Understanding your options — and their fees — can help you save in the long run

is your nest egg at risk?
Chris Gash

The standard workplace retirement plan, if you work for a commercial enterprise, is a 401(k) plan. If you’re a public-school teacher or work for a nonprofit charitable organization, it’s a 403(b). The names are similar, as are the plans. But they’re not the same — in ways that, if you have a 403(b), can be costly.

The disturbing truth is that the retirement plans offered to more than 8 million public-school employees and many more nonprofit workers typically fall short of their private-sector counterparts. They lack many of the basic protections that 401(k) plans have accumulated over the years. And they are stuffed with expensive investments that may be costing participants as much as $10 billion a year in excess fees, according to benefits consultant Aon.

“The K-12 403(b) is broken,” says Dan Otter, a former teacher who started 403bwise, an advocacy organization aimed at helping school employees deal with subpar plans.

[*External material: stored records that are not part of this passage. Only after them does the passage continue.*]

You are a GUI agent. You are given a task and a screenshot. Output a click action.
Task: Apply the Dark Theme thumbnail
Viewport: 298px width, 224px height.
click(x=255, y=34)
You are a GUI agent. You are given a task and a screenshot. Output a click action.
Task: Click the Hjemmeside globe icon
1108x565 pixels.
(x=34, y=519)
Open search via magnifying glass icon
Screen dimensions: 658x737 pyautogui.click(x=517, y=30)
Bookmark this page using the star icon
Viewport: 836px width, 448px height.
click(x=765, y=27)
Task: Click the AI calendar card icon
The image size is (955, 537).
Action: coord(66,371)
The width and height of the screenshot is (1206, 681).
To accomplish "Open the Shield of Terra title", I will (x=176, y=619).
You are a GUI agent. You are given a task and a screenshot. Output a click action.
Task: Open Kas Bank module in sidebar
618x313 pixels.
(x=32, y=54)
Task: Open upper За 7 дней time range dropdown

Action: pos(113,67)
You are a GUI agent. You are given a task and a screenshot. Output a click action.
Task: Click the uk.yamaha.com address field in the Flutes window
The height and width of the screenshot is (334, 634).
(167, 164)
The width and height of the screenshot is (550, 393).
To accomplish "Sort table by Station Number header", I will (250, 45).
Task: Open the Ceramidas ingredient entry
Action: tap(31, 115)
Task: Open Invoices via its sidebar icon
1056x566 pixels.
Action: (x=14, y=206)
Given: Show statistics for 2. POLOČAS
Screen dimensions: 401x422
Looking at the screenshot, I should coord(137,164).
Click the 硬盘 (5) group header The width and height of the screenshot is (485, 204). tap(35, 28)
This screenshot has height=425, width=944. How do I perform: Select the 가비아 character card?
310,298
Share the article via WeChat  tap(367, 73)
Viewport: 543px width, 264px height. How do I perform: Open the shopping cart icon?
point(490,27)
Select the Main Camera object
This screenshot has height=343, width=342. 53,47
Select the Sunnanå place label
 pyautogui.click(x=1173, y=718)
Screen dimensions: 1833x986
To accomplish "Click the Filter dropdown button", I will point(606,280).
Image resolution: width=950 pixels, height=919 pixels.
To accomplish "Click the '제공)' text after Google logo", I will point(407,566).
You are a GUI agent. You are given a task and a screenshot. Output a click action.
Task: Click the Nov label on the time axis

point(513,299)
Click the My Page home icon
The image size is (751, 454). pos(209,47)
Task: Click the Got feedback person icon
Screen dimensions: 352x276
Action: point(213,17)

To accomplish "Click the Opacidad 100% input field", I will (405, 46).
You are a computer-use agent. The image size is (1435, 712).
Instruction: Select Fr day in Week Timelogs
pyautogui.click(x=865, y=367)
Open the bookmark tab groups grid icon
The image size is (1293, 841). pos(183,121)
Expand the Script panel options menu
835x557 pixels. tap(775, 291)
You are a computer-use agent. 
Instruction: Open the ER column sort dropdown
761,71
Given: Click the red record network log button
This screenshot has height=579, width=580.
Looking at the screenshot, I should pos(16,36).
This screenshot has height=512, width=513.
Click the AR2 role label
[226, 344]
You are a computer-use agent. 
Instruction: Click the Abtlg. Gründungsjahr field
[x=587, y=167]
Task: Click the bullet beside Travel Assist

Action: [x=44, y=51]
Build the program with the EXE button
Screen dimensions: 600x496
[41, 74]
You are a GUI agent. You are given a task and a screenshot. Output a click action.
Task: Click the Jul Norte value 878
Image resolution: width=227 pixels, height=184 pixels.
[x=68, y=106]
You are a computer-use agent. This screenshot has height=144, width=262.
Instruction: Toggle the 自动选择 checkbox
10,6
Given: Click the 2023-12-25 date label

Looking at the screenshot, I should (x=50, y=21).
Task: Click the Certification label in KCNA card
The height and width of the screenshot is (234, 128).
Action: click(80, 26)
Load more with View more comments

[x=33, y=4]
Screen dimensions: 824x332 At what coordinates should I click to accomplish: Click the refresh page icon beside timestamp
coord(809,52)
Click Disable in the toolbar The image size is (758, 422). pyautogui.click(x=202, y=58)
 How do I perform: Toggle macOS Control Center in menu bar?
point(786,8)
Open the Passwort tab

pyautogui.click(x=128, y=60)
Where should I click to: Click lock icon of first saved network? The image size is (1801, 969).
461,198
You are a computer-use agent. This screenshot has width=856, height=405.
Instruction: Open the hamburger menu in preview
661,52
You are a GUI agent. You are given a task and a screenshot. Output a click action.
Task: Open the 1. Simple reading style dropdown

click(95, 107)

To be clear, many 403(b) plans are excellent tools for retirement savings. People who work for nongovernment and nonreligious nonprofits usually have 403(b) plans that are protected by a key pension law known as ERISA, the Employee Retirement Income Security Act, which governs 401(k) plans as well. Some of ERISA’s protections: Operators have to be prudent about selecting investments and service providers for the plan. They also have to ensure that fees and expenses are reasonable and that investments are diversified.

Is your employer affiliated with a governmental body or a religious organization? Here’s what you need to know about your 403(b).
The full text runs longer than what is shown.